US Senate passes housing bill banning Fed CBDC until 2030

The US Senate passed the 21st Century Road to Housing Act (vote 85-5), adding a political push to support housing supply while also inserting a federal pause on Fed CBDC plans. The bill bans the Federal Reserve, directly or indirectly, from issuing or creating a central bank digital currency—or any substantially similar digital asset—until the ban ends in 2030. After 2030, the Fed still needs explicit congressional authorization to move forward on a Fed CBDC. A notable carve-out allows certain “dollar-denominated” stablecoins that are open, permissionless, and private, keeping a USD stablecoin lane available even as a Fed CBDC is blocked. The legislation now heads to the House, where fast passage is expected before it goes to the president for signature. For crypto traders, the key takeaway is reduced tail-risk that a Fed CBDC narrative could rapidly reshape settlement, on-chain competition, and stablecoin positioning in the near term. At the same time, the stablecoin carve-out suggests market attention may shift toward private stablecoin liquidity rather than a government-issued “digital dollar” by the Fed.
Neutral
A Fed CBDC ban until 2030 mainly reduces near-term tail-risk rather than forcing an immediate bullish or bearish repricing of crypto.
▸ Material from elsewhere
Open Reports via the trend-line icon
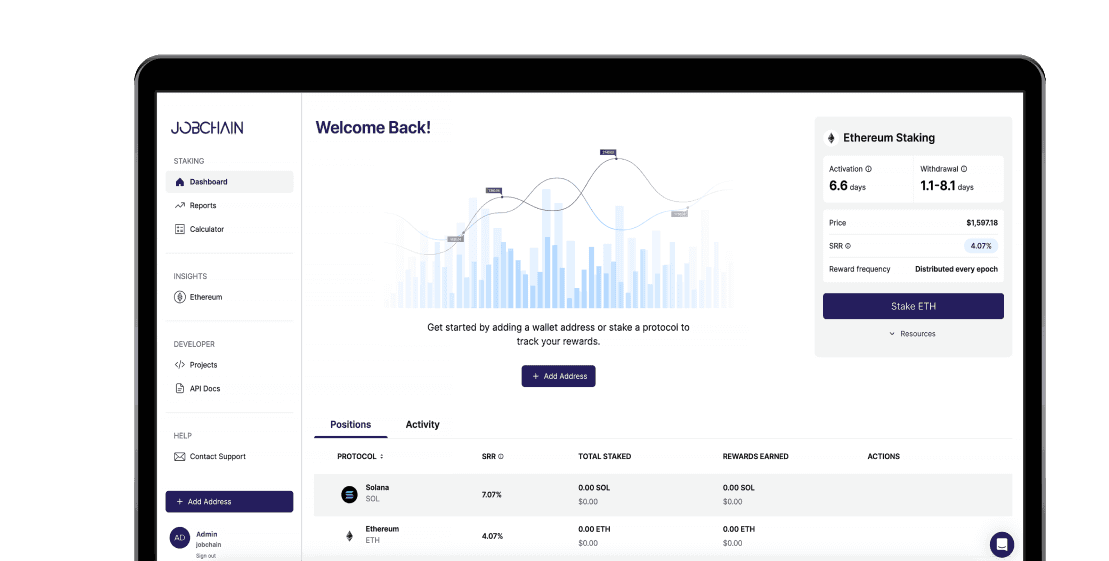1109x561 pixels. [180, 206]
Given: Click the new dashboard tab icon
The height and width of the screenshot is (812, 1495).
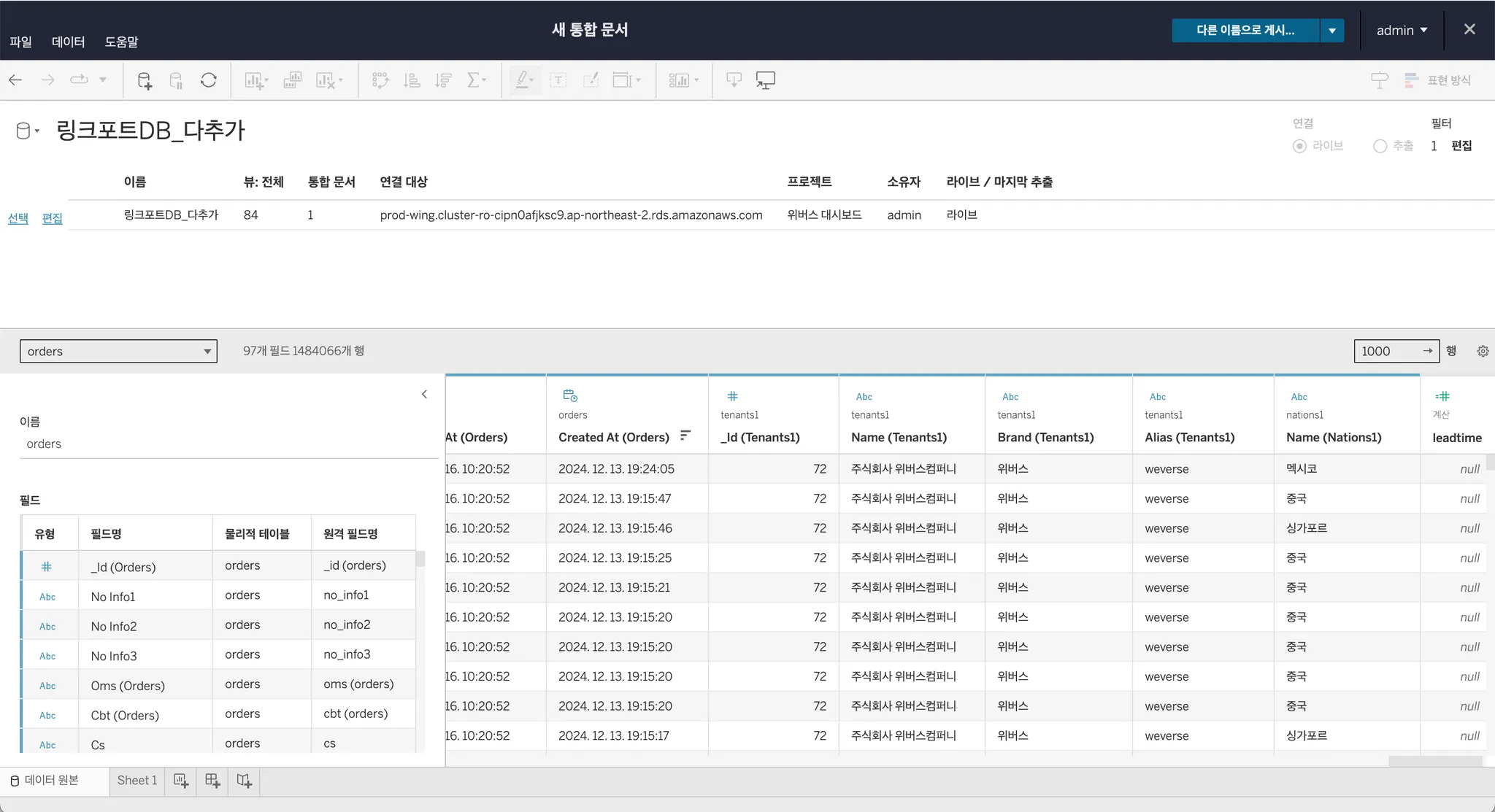Looking at the screenshot, I should pos(212,781).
In the short term, traders may see less probability that a government-issued “digital dollar” by the Fed will quickly compete with existing stablecoins and on-chain settlement models—this can stabilize sentiment. Over the longer term, the carve-out for certain dollar-denominated, open, permissionless, private stablecoins keeps a key USD rails pathway intact, limiting negative spillover into stablecoin liquidity. However, the ban also delays any clear, market-wide “Fed CBDC rollout” catalyst, so the upside is capped. With the bill moving to the House and awaiting presidential signature, headline risk remains, but the overall direction for prices of major crypto assets should be mostly sentiment-neutral unless traders expect a major stablecoin-specific policy reaction.